━━━━━ SUPPLIED ENTRIES ━━━━━
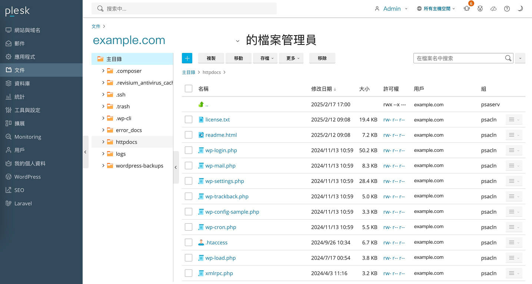Viewport: 532px width, 284px height.
Task: Click the green up-arrow parent directory icon
Action: point(201,104)
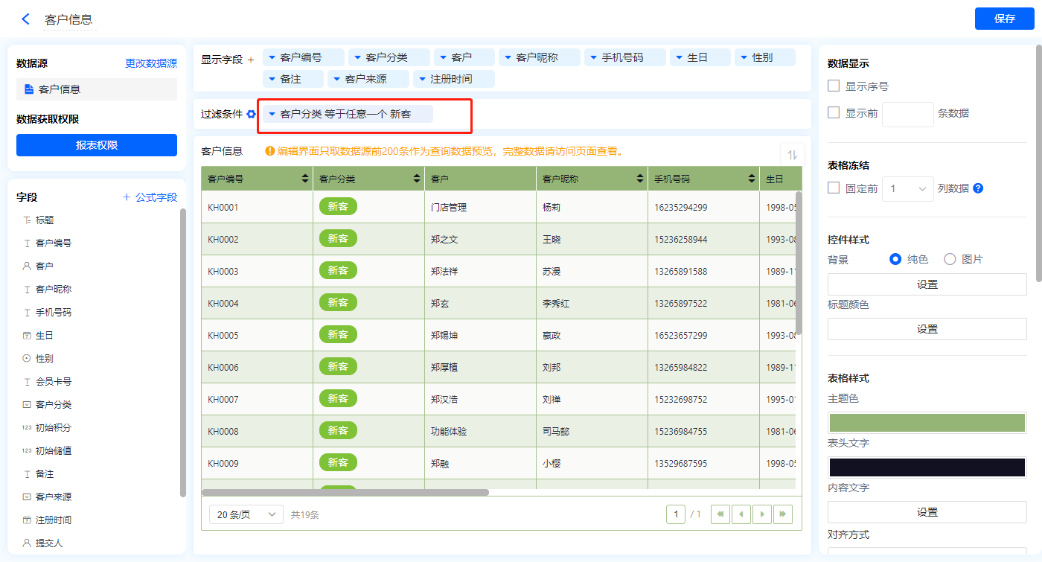Jump to the first page of the table
The image size is (1042, 562).
click(x=720, y=514)
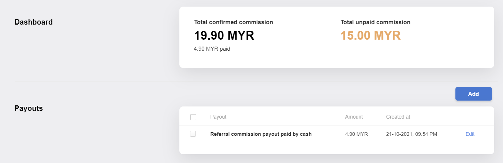Select the Payouts section heading
This screenshot has width=503, height=163.
29,108
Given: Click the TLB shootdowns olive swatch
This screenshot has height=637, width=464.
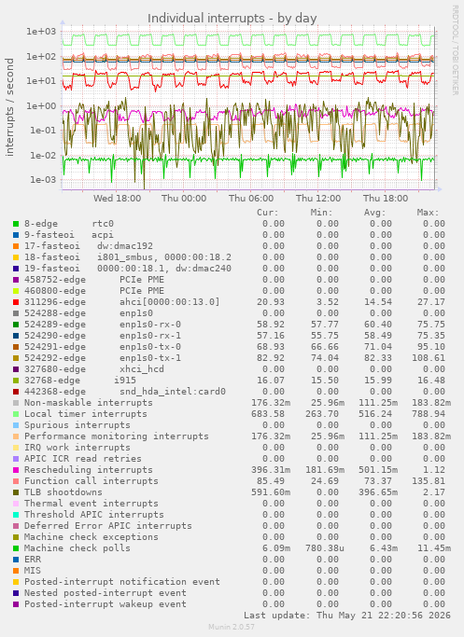Looking at the screenshot, I should [16, 492].
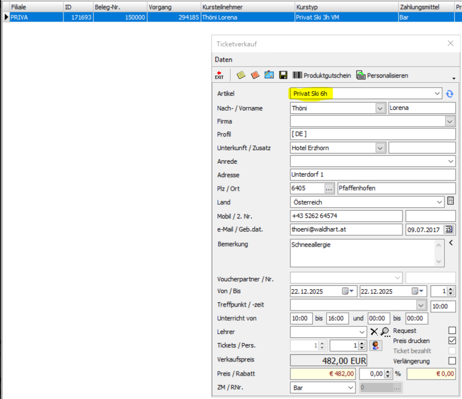Enable the Request checkbox
Screen dimensions: 462x399
pyautogui.click(x=452, y=331)
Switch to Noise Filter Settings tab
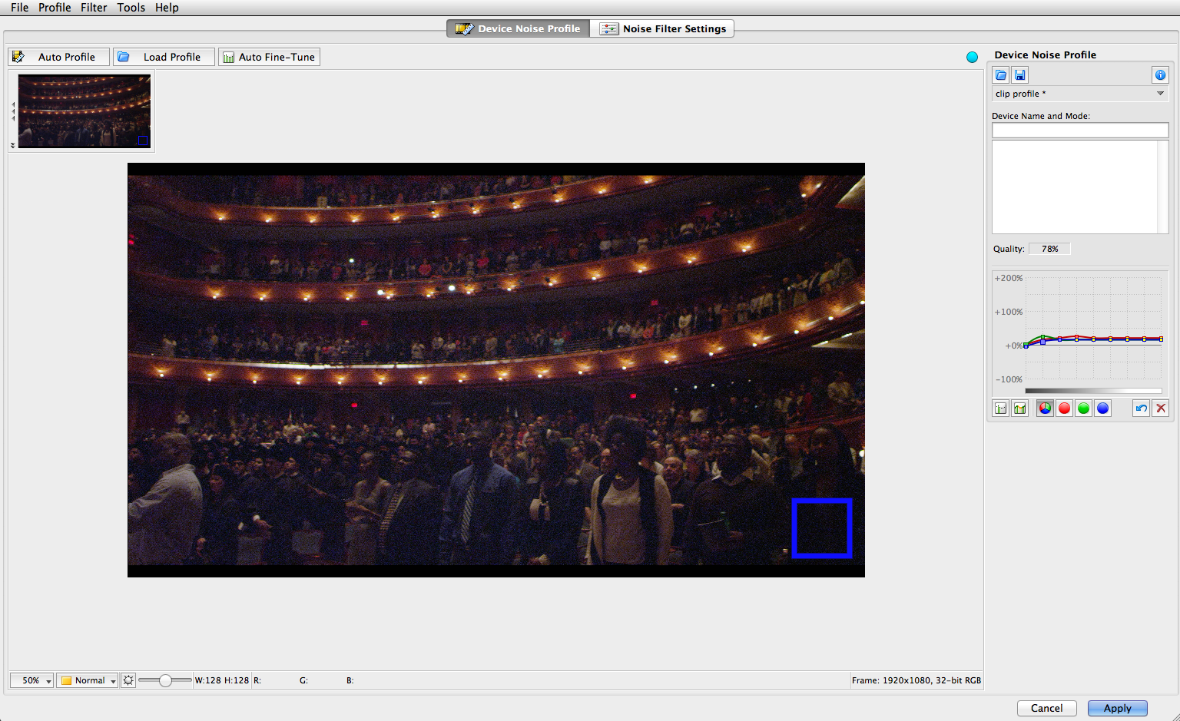Image resolution: width=1180 pixels, height=721 pixels. [x=662, y=28]
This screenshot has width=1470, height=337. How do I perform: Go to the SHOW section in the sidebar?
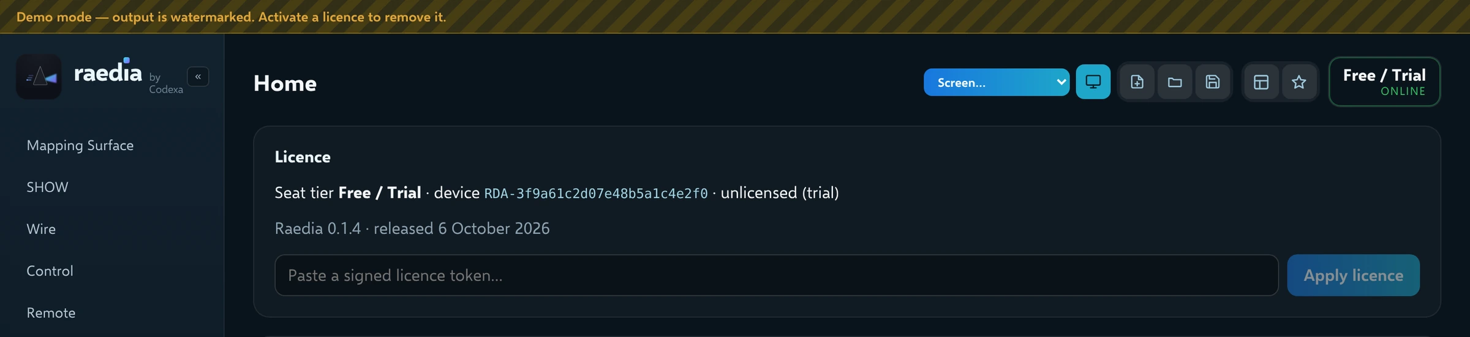(47, 187)
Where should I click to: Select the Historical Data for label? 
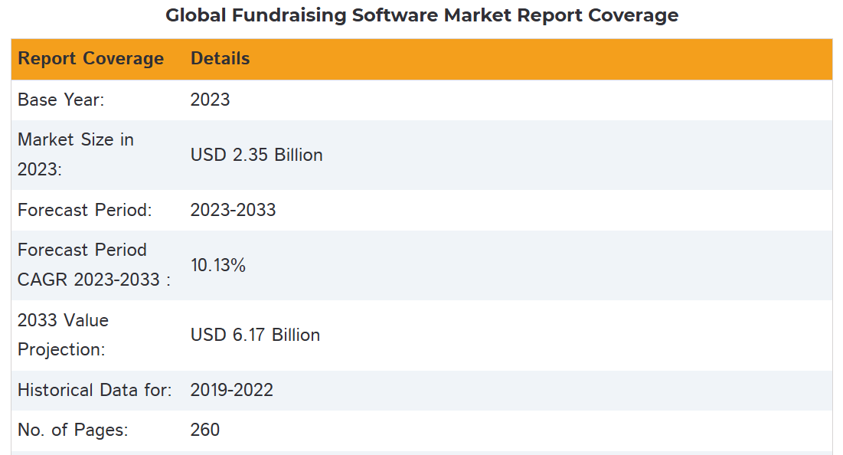94,390
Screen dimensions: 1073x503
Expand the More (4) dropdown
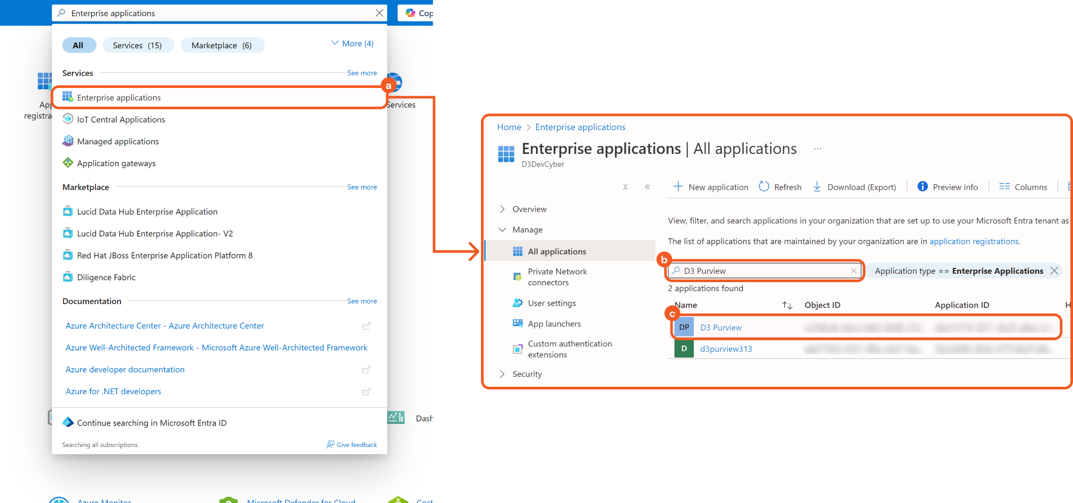[x=352, y=44]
━━━━━
◆ **TASK TO CARRY OUT**:
Reproduce, with no pictures, the lines from the one containing "This screenshot has width=1470, height=337." to the end of the records above, exactly and inclusively.

◆ **REPLY TO THE TASK**:
This screenshot has width=1470, height=337. How do I perform: Go to the SHOW section in the sidebar?
(47, 187)
Where should I click to: Select the Historical Data for label? 
94,390
Screen dimensions: 1073x503
Expand the More (4) dropdown
[x=352, y=44]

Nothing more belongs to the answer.